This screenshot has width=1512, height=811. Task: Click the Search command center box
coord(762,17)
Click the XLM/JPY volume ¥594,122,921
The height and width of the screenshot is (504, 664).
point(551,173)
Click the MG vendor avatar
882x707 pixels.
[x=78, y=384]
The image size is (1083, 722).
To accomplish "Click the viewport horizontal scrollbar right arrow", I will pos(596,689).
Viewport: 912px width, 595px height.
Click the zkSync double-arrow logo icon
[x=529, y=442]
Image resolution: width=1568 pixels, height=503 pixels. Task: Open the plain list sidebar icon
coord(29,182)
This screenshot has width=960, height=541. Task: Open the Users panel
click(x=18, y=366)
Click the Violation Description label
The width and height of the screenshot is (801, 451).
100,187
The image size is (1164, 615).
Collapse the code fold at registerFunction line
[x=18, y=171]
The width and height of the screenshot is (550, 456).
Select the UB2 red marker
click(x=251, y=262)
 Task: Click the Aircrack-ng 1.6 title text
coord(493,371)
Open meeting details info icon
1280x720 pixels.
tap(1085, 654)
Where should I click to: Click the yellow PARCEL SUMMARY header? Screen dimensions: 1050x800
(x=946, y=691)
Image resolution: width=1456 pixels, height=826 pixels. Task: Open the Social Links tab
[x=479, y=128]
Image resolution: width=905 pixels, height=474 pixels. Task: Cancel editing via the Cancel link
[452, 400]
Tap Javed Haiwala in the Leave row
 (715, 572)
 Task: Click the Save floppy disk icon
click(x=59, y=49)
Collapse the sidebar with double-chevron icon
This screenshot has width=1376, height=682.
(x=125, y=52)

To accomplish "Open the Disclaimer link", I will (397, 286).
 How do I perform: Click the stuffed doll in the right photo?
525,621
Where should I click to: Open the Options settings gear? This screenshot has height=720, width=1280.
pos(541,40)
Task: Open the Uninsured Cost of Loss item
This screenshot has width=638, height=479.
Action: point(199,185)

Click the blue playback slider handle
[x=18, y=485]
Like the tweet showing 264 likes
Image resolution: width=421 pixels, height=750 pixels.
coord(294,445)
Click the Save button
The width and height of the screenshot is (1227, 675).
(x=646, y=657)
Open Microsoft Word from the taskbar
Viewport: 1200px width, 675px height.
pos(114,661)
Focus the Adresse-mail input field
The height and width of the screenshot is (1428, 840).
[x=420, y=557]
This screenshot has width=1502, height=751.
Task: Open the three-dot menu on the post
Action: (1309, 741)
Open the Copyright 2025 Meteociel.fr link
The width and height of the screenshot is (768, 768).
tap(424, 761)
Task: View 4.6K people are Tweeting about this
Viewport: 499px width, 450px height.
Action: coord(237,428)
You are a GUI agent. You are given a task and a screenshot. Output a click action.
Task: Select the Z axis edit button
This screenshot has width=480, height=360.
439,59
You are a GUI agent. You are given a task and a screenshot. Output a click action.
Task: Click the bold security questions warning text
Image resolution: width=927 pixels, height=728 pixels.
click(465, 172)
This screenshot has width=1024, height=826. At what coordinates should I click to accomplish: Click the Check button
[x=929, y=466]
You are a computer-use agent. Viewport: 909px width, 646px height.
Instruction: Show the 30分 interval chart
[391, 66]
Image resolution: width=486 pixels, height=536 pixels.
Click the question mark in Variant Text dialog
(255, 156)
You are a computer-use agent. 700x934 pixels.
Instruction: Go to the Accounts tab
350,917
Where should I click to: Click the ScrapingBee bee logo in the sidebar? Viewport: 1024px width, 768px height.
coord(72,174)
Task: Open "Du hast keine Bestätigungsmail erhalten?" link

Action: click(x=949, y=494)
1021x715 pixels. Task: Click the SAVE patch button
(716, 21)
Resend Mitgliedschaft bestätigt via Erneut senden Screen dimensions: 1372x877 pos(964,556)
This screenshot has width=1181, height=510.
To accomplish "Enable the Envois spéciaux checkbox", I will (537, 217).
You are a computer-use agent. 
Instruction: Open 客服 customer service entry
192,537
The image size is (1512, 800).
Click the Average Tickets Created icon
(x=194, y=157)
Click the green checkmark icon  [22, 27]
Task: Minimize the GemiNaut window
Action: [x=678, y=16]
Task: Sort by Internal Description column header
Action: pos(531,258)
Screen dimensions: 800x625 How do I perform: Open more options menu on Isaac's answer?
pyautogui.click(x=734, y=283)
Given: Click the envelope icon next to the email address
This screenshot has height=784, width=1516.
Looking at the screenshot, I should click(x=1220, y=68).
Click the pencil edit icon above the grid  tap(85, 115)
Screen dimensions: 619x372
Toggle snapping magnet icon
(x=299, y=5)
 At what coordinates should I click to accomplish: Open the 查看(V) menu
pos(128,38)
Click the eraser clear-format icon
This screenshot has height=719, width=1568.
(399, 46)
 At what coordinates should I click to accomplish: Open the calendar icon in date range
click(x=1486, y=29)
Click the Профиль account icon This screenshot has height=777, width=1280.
#####
- **WORK ITEM**
Keep only the lines from the one containing "Toggle snapping magnet icon" through the final line of the records, and transcribe them exactly.

- **OUTPUT BELOW**
Toggle snapping magnet icon
(x=299, y=5)
 At what coordinates should I click to accomplish: Open the 查看(V) menu
pos(128,38)
Click the eraser clear-format icon
This screenshot has height=719, width=1568.
(399, 46)
 At what coordinates should I click to accomplish: Open the calendar icon in date range
click(x=1486, y=29)
Click the Профиль account icon This screenshot has height=777, width=1280.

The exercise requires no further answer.